Shashi Tharoor Made Indians Google ‘Recalcitrance’ After His First-ever Stand up Act

Shashi Tharoor has done it again.

If you've been following the Congress MP on Twitter, his extravagant arsenal of English vocabulary needs no introduction.

But our favourite English professor has stepped up his game and recently tried his hands at stand up comedy - something he can rodomontade about for years to come. Of course, his stand up preview clip once again made Indians google puzzling English words.

Here's what happened.

On Wednesday, Tharoor shared a "sneak preview" of his upcoming comedy stint on Amazon Prime. Called "One Mic Stand", the series will have five celebrities up against five full-time professional comedians performing in front of a live audience.
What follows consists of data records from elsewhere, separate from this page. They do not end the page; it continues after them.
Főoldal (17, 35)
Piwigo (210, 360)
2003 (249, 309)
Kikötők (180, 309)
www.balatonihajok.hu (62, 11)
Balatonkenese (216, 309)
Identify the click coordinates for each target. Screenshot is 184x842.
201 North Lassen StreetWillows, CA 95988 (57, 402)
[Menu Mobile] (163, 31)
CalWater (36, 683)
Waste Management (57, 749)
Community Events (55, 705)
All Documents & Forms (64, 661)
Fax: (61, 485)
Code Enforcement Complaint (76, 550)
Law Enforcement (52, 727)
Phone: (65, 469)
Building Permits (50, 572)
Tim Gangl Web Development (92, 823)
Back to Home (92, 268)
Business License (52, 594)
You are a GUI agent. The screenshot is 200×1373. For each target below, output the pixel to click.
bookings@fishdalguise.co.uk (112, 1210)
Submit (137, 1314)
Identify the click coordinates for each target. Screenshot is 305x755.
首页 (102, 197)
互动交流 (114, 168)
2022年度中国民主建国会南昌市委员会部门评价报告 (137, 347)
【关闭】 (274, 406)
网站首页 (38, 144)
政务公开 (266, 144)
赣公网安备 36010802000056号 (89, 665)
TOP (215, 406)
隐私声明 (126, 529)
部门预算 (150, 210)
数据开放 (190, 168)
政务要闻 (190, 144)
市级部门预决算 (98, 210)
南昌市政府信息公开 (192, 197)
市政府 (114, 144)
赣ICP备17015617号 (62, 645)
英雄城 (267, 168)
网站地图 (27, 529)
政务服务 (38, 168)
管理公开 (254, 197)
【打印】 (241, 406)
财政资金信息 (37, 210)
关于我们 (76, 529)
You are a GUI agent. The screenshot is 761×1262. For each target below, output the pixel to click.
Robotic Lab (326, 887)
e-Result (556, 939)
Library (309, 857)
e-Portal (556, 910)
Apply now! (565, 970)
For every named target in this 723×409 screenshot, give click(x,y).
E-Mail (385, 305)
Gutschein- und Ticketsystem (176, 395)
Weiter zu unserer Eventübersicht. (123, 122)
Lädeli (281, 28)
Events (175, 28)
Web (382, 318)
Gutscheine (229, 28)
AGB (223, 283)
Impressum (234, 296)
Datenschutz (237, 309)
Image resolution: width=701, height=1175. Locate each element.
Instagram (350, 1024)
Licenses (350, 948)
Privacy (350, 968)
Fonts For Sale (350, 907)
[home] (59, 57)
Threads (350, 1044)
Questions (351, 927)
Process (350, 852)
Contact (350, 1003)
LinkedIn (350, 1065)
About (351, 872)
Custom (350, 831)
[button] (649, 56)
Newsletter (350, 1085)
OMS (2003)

In the 3-minute long snippet (the full version will be out on November 15), Tharoor narrated about his "embarrassing" childhood days when his father would ask him to speak in English to the guest.

But you aren't here for jokes, right?

In the video, Tharoor also took sneaky digs at himself and his illustrious vocabulary, while introducing Indians to new, complicated words. Again.

"I had a normal childhood like all of you guys, my parents embarrassed me too when guests came over and said Shashi, Uncle ko angrezi bolke sunao na (Talk to uncle in English)," he said.

To which the young Tharoor responded by saying, "Daddy, please. I can't entertain this! Pardon my recalcitrance."

Read that strange R-word? As soon as Tharoor's video went viral, there was a spike in Google Trends.

google trends

In fact, a simple "Shashi Tharoor" google search will throw different spellings of "recalcitrance" back at you under "related queries".

shashi tharoor

So, what does recalcitrance mean?

According to the Oxford Dictionary, recalcitrance is the quality of being unwilling to obey rules or follow instructions; the quality of being difficult to control.

But the Google searches didn't stop there. In his bit, Tharoor also emphasized on the fact that anything that comes out of his mouth is automatically assumed by people to be more complicated than it actually is.

"Today I was ordering lunch at a restaurant. So I said, 'Please may I have a Caesar Salad?'"

"And this woman goes, 'Oh Shashi! Always quoting Shakespear.'"

And Indians wanted to know the meaning of "caesar salad".

caesar salad

In case you're wondering, caesar salad is a "salad of lettuce and croutons served with a mixture of oil, lemon juice, egg, etc," according to Oxford dictionary.